European stocks turned lower on Tuesday as investors watched yuan movements and developments over Italy's budget plans for directional cues.

The U.S.-China trade war may intensify after China allowed its currency to slip past a psychological bulwark.

The euro languished near a seven-week low after Italian Economy Minister Giovanni Tria said he wanted to have constructive talks with EU partners over the 2019 budget.

After unveiling the DEF economic blueprint in parliament, Tria said there was "a lag in economic growth and employment, a lag that is no longer acceptable, 10 years since (the start of) the economic crisis".

Investors also watched Brexit developments, with the Confederation of Business Industry demanding that Philip Hammond use the budget on 29 October to bolster investment by £3.5 billion to tackle Brexit uncertainty.

The pan-European Stoxx Europe 600 index was down 0.25 percent at 371.27 in late opening deals after losing 1.1 percent the previous day.

The German DAX and the U.K.'s FTSE 100 were down about 0.4 percent, while France's CAC 40 index was declining 0.2 percent.
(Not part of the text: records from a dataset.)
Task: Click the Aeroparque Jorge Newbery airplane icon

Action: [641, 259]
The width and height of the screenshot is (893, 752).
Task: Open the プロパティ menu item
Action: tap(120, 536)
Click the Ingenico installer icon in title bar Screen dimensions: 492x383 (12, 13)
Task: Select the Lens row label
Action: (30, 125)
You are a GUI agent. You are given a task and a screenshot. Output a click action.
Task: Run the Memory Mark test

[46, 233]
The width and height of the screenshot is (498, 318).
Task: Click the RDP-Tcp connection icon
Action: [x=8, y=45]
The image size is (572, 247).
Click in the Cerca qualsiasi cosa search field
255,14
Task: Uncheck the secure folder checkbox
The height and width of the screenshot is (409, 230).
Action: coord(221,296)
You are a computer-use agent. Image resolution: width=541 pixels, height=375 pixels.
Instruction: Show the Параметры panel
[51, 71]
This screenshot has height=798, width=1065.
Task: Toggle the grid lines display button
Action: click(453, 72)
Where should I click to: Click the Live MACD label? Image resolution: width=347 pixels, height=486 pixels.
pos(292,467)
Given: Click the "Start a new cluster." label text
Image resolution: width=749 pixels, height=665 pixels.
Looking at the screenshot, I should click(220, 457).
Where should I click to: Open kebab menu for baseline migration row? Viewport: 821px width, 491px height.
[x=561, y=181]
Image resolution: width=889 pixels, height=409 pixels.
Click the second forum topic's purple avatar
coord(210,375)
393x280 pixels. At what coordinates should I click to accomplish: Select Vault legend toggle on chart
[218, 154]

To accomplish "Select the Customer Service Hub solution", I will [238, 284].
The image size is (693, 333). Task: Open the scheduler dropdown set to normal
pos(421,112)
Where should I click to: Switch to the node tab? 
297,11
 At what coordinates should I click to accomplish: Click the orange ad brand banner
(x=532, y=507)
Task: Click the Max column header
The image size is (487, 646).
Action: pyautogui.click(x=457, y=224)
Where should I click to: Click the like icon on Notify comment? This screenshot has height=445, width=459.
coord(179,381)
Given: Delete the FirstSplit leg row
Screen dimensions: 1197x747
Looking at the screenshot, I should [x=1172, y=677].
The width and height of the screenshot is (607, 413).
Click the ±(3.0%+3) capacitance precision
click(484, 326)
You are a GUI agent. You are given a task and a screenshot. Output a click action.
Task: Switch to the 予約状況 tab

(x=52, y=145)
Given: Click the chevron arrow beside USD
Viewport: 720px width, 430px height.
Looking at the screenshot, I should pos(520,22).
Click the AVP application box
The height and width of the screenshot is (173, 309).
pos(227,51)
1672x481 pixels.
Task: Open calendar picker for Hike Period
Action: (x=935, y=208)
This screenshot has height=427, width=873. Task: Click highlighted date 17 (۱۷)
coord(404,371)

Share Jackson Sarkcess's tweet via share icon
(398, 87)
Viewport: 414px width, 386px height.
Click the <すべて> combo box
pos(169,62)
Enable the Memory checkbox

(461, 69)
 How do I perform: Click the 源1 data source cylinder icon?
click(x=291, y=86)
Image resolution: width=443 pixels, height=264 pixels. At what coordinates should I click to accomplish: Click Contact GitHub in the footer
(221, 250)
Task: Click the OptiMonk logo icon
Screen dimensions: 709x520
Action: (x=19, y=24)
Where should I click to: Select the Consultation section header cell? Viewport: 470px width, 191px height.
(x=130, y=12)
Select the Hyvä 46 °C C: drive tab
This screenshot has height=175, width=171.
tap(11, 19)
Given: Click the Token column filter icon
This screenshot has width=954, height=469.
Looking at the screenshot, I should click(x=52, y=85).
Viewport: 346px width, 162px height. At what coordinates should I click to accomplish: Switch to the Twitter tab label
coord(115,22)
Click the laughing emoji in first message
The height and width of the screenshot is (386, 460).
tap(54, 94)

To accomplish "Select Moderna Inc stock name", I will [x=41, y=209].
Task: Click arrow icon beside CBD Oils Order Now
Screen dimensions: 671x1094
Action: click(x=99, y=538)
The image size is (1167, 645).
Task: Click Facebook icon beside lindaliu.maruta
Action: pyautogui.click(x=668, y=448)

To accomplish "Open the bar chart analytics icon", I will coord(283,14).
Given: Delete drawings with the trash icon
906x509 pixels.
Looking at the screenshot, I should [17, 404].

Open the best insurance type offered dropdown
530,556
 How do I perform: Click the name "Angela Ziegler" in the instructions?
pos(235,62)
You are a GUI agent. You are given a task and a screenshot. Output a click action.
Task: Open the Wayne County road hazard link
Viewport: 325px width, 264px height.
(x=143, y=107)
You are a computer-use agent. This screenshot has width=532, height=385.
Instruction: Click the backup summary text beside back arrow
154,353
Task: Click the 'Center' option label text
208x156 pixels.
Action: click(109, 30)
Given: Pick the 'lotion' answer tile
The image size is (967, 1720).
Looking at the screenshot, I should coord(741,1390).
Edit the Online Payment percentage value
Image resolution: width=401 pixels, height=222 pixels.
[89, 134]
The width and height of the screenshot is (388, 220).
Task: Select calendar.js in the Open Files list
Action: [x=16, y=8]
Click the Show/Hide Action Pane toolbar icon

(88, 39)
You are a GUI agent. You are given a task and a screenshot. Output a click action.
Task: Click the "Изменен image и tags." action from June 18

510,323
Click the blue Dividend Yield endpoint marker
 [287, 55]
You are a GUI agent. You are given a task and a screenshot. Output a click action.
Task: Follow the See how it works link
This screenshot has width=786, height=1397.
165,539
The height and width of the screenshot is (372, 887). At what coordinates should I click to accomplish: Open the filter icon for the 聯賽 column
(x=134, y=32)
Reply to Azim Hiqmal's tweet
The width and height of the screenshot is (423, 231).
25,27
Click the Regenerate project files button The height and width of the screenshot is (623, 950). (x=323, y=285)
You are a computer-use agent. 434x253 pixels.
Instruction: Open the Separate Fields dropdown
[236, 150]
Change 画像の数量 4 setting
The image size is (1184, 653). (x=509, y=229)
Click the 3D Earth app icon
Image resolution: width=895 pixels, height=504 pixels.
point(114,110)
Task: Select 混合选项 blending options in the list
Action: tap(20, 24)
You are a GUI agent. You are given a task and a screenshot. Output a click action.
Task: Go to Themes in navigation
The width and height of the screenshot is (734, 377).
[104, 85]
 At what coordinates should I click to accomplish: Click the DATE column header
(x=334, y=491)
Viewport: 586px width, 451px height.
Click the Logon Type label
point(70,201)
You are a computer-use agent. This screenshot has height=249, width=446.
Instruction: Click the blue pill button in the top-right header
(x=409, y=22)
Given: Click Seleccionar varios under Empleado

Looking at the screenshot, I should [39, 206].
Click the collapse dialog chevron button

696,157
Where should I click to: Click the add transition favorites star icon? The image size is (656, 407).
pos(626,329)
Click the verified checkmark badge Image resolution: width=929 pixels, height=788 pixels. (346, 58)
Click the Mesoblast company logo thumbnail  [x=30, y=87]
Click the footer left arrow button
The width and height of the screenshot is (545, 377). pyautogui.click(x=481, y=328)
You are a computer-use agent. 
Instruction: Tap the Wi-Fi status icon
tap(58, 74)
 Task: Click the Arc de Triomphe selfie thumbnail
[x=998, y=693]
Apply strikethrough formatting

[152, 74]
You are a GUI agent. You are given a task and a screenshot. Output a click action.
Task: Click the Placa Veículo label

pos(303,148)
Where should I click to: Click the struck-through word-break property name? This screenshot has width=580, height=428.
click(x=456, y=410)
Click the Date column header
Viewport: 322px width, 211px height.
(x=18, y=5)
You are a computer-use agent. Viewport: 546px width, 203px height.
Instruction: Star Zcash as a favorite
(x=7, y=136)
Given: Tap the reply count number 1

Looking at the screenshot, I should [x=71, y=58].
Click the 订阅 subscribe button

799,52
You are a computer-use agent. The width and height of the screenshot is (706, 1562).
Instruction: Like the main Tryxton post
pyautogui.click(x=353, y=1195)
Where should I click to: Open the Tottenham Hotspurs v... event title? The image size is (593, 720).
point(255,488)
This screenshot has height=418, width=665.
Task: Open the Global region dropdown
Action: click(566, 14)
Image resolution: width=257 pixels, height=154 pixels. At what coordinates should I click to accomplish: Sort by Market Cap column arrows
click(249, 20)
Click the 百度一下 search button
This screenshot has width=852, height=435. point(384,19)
Mining heavyweights Anglo American, Antofagasta and Glencore rose 1-2 percent, while energy major Tullow Oil climbed 2 percent.

Banks gave up early gains to turn lower after reports that the Italian government was planning investor roadshows to support the bond market.

Givaudan shares fell 1.7 percent. After reporting a rise in Q3 group sales, the Swiss manufacturer of fragrance and flavor products said it aims to outpace market with 4-5 percent sales growth.

British advertising group WPP dropped 1.4 percent on news that Ford Motor Company has appointed another agency as its lead creative agency.

Insurer Aviva gained 1 percent as Mark Wilson quit as chief executive of the company.

Wood Group jumped 3 percent after securing a string of new midstream sector contracts across the U.S.

Greggs soared 5 percent. The bakery chain said that its total sales grew by 7.3 percent in the 13 weeks to 29 September 2018.